Je vais à quatre pattes en pied de mât lâcher mon ris et renvoie de la toile, et déroule le génois.
Encore beaucoup de cargos, qui quittent ou rejoignent la Méditerranée. Ça bipe dans tous les sens.
14h00. J’ai bien avancé, entre 4 et 5 kt, mais le vent a fini par s’éteindre. Je roule le génois, mets le moteur. Une demi-heure plus tard, je dois affaler la grand-voile, qui claque trop dans cette mer encore très formée. Impossible d’avoir un appui stable sur un seul pied, je suis à genoux sur le roof pour pouvoir la ferler.
16h00. Je renvoie la toile, le vent est revenu, 20kt en régulier et 25 en rafales. Je reprends un Doliprane, la douleur devient gérable.
19h15. La nuit approche, il faut me préparer. Le vent est toujours aussi fort. J’abats, pour réduire le vent apparent et me donner de la marge, et faciliter le passage dans les vagues, qui viennent maintenant de l’arrière, ou presque. Le bateau file toujours, entre 7 et 8kt. Si j’étais correctement toilé, je pense que je toucherais les 9-10kt. Mais même dans ces conditions, je fais des surfs à plus de 12kt. Aucune envie, ni besoin d’aller plus vite. Encore moins de devoir faire une manœuvre.
21h. Je réduis le génois à un mouchoir de poche, je retrouverai peut être un peu plus de confort à aller moins vite ?
Tout valdingue dans la cabine pendant la nuit. Le bateau craque, gémit, mais encaisse. Alors que j’ai la mer dans mon trois-quarts arrière, une vague venue de travers explose contre la coque, et fini dans le cockpit.
Jeudi, 3h00. Le vent a baissé, largement, mais pas la mer. Je suis incapable de faire autre chose que sautiller jusqu’à la table à carte et infléchir légèrement le cap vers l’ouest, pour retrouver un meilleur angle du vent et augmenter ma vitesse.

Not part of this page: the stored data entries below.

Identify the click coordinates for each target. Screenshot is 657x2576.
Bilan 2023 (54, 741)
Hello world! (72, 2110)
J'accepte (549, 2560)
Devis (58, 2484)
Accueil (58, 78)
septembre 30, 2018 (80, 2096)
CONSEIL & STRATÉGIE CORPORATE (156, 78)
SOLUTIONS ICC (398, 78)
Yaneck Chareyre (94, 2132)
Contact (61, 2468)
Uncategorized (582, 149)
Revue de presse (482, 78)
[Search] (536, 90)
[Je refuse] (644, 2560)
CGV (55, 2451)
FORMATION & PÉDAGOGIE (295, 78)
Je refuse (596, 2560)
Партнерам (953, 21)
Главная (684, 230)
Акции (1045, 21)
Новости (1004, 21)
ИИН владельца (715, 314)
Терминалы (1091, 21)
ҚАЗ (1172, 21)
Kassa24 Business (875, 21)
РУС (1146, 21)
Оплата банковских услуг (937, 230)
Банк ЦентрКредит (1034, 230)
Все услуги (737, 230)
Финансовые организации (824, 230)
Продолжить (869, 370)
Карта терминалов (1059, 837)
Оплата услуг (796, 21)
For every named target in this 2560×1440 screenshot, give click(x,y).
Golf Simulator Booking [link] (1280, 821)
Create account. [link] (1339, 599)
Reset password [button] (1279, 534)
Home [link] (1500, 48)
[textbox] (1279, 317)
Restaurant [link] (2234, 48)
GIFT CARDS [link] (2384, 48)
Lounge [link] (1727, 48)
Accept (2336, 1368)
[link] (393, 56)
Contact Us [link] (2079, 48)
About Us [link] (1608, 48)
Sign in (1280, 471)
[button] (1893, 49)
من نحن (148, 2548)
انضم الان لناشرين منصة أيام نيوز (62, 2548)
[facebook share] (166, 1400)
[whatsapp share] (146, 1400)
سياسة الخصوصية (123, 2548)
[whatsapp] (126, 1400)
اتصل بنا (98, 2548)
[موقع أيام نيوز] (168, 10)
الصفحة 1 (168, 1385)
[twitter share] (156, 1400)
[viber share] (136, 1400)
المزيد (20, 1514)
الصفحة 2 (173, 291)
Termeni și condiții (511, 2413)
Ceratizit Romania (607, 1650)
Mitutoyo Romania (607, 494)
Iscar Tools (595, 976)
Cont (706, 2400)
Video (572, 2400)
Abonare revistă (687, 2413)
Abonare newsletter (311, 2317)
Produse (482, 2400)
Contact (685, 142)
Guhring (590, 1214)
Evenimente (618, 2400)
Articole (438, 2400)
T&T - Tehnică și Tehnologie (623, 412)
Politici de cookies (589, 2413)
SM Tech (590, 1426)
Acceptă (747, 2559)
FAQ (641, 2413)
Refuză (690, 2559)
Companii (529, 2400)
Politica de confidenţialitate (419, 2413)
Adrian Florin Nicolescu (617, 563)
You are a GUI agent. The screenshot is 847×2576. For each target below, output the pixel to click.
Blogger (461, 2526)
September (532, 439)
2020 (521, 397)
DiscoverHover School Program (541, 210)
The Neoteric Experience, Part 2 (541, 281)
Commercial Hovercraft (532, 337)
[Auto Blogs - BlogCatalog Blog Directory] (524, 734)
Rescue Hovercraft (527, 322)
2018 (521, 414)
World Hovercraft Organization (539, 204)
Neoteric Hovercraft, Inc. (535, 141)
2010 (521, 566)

4h30. Un cargo de plus de 300m se déroute devant moi, largement. Mon alarme m’avait déjà prévenu de sa présence et je le surveillais. Je remercie le capitaine, qui ne se doute pas du bien qu’il me fait à m’éviter des manœuvres.
5h00. Le vent devient instable. Je déroule le génois pour retrouver un peu de puissance.
Je suis HS, encore peu dormi, toujours autant d’alertes VHF, d’alertes anti-collision, et le bateau qui tape, tape …
8H00. Avec le temps brumeux de la veille, mes batteries n’ont pas pu charger. Deux jours d’utilisation assez intense, et je suis à la limite, à peine au dessus de 12v. Je débranche tout ce qui n’est pas nécessaire, frigo, musique, iridium, etc. J’espère que la journée sera plus ensoleillée. Il vaut mieux : le moteur chargé de recharger les batteries en cas de besoin est justement celui qui est HS.
Mon inquiétude augmente, avec les nuages de haute altitude que je vois se propager dans le ciel. Verdict ce soir.
Mardi 8 octobre
J’ai réservé mes billets d’avion depuis plus d’un mois, les amis et la famille ont les dates. Je croyais avoir le temps, mais je suis à la bourre, coincé à Gibraltar avec un moteur HS (lien), et j’ai beau regarder la météo je ne vois pas de bonne condition pour entamer la traversée : beaucoup de vent d’Est (>25kt) pour quitter Gibraltar dans les prochains jours, et ensuite une dépression qui amène des vents plus forts encore d’Ouest (dans le nez), jusqu’au milieu de la semaine suivante. Impossible d’attendre jusque là, j’arriverais trop tard aux Canaries. Presque sur un coup de tête, voyant trois bateaux quitter la marina pour la traversée, je me décide : ce sera aujourd’hui, maintenant (13h).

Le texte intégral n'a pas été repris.